This is a toughy for us. A lot of people get into the hobby and want to buy the most basic light they can to just illuminate their tank because by this point they’ve already spent a million dollars, mortgages their house, sold all their other pets, and want to start cutting costs a little. If you’re PLANNING on having a fish only tank then the lighting does not matter that much. You just want to make sure you at least buy a light that has a good reputation for lasting. Please keep in mind that almost everyone in this industry walks into a store and goes “Oh look, a coral”. This is why we strongly urge people to do their research and make sure they buy for the tank they may want and don’t currently have; it saves money in the long run. So, basic light fine with fish only.
If however you’re going to branch into corals and clams, and please take a visit to your LFS (local fish store) or get online and research pictures of reef tanks, you’re going to need much more intensive specialized lighting. These are lights from companies such as Kessil, Aqua Illumination, Hamilton, Ecotech, etc. Please refer to our Lighting 101 section or our Aquarium Lighting Power Rankings section for more in-depth information. If you’re going to get into corals and clams, you are going to need much stronger LED lights or Metal Halides, which always come at an increased cost.

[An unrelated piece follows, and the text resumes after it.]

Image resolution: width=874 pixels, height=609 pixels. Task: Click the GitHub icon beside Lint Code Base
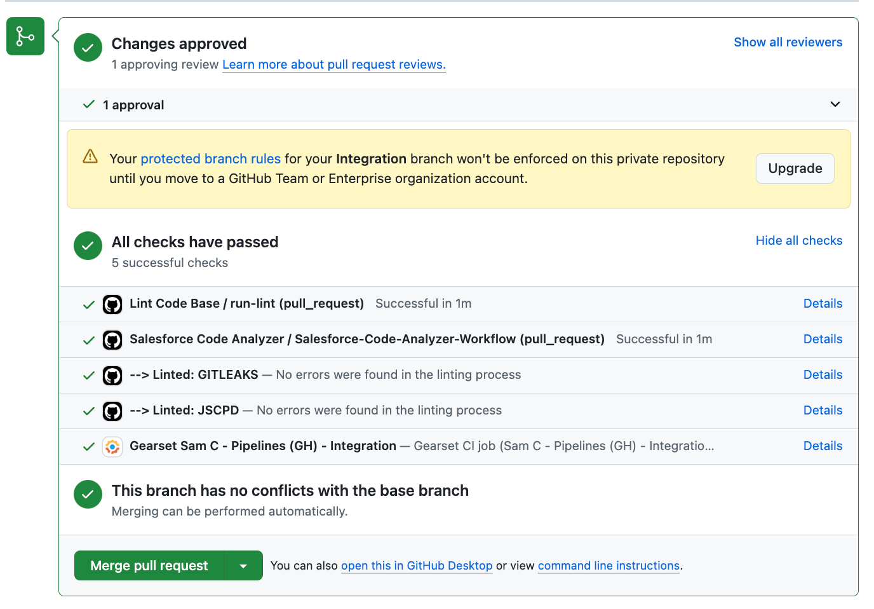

Okay, there are a lot of people trying to find a way around these lately – there isn’t one. Water changes are a necessity and there is absolutely nothing that can replace them. They dilute any sort of harmful nutrients that may be accumulating in the tank, add oxygen, and also replenish elements that almost every tank member needs including calcium and magnesium. Which salt you pick is really personal preference. Instant Ocean Reef Crystals has been around since the beginning and is one that we really enjoy here at the shop. It’s been a staple in this industry for almost as long as the hobby has been here. Really another one we prefer is Tropic Marin. We also recently got a couple of buckets of AquaForest in that we will be testing here soon.